Test-Based Calibration Error (TCE) is a new calibration error metric based on statistical hypothesis testing. The value of TCE has a clear interpretation as a percentage of model predictions that deviates significantly from empirical probabilities estimated from data. TCE produces values robust to class imbalance in a normalised, comparable range [0, 100]. TCE is accompanied with a new visual representation that facilitates a better understanding of calibration performance.
This repository contains sources codes for the following paper:
Matsubara T, Tax N, Mudd R, Guy I, TCE: A Test-Based Approach to Measuring Calibration Error. Proceedings of the Thirty-Ninth Conference on Uncertainty in Artificial Intelligence, PMLR 216:1390-1400, 2023.
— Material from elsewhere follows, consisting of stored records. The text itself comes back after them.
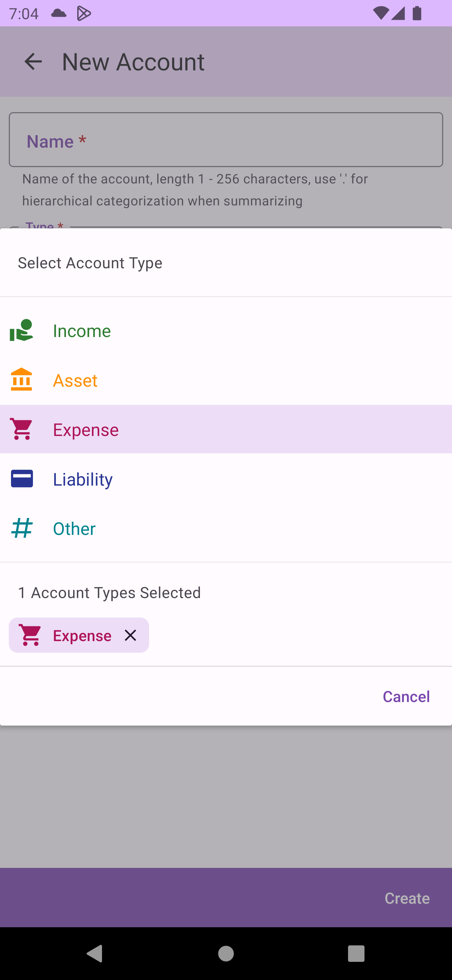Select the Income account type
This screenshot has height=980, width=452.
(82, 331)
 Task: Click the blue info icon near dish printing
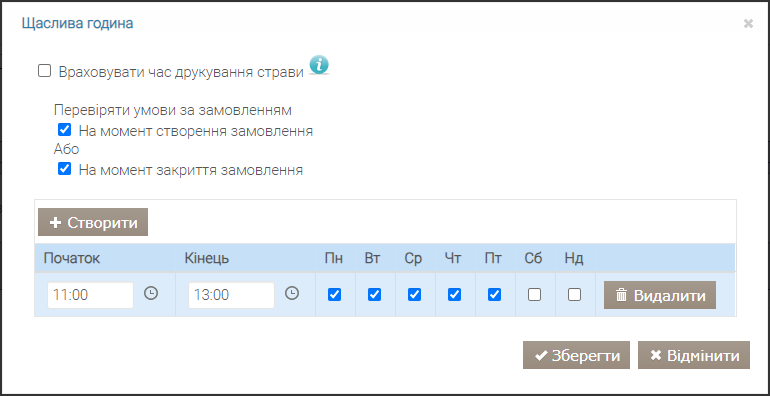coord(319,65)
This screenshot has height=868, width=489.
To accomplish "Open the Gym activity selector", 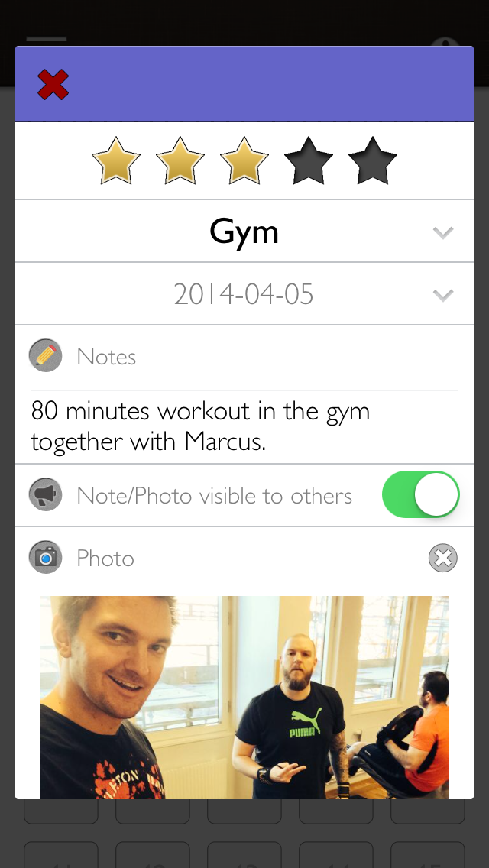I will point(245,231).
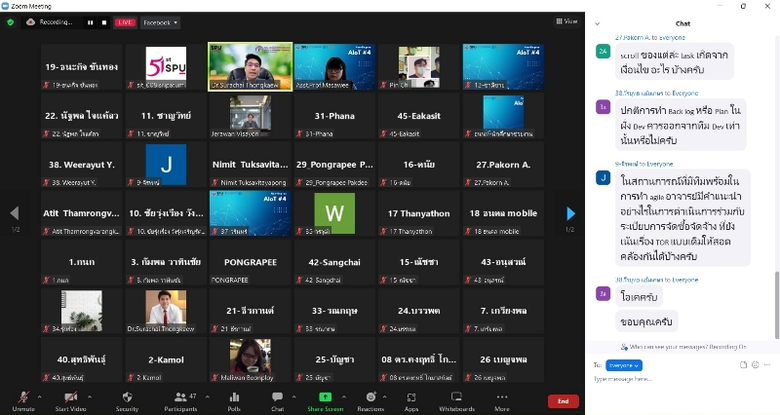Open the Participants panel
This screenshot has width=780, height=415.
click(x=180, y=397)
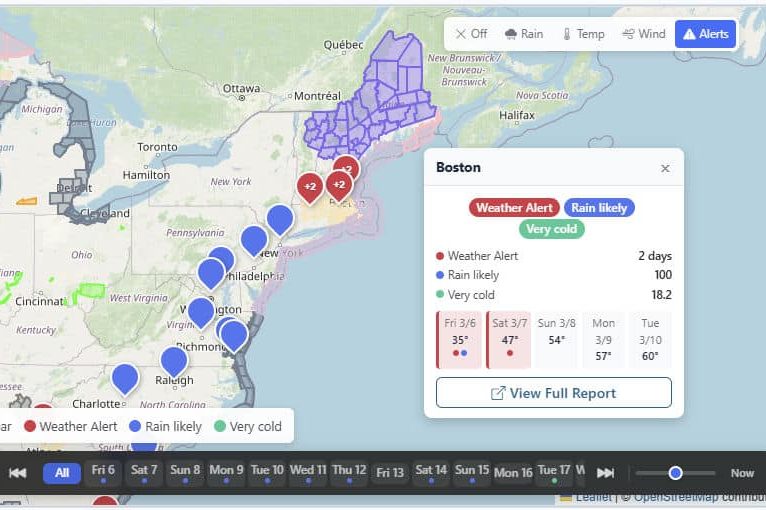
Task: Skip back to timeline start
Action: coord(17,473)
The Jupyter notebooks in this repository reproduce the experiments presented in the paper. Implementation of TCE and the visual representation can be found in the calibration_metric.py file.
One of the experiments uses 9 UCI datasets preprocessed for imbalanced classification benchmark by the imbalanced-learn package. They are directly loaded from the package (see https://imbalanced-learn.org/stable/datasets/index.html). For comparison, the experiment additionally uses another UCI dataset spambase that has well-balanced prevalance. The spambase dataset can be downloaded from https://archive.ics.uci.edu/dataset/94/spambase and placed under the directory "Dataset/UCI/" to be used in the code.
One of the experiments uses ImageNet1000 data. The ImageNet1000 dataset can be downloaded from https://www.image-net.org/index.php and the imagenet_root folder can be placed under the directory "Dataset/DL" to be used in the code. The generate_label.py file in the directory is used to preprocess the ImageNet1000 dataset. It generates local files in the directory that contain correct labels and predictive outputs for the dataset to be used in the code.
The majority of TCE is licensed under CC-BY-NC (see LICENSE file), however portions of the project are available under separate license terms: scikit-learn is licensed under the BSD-3-Clause license.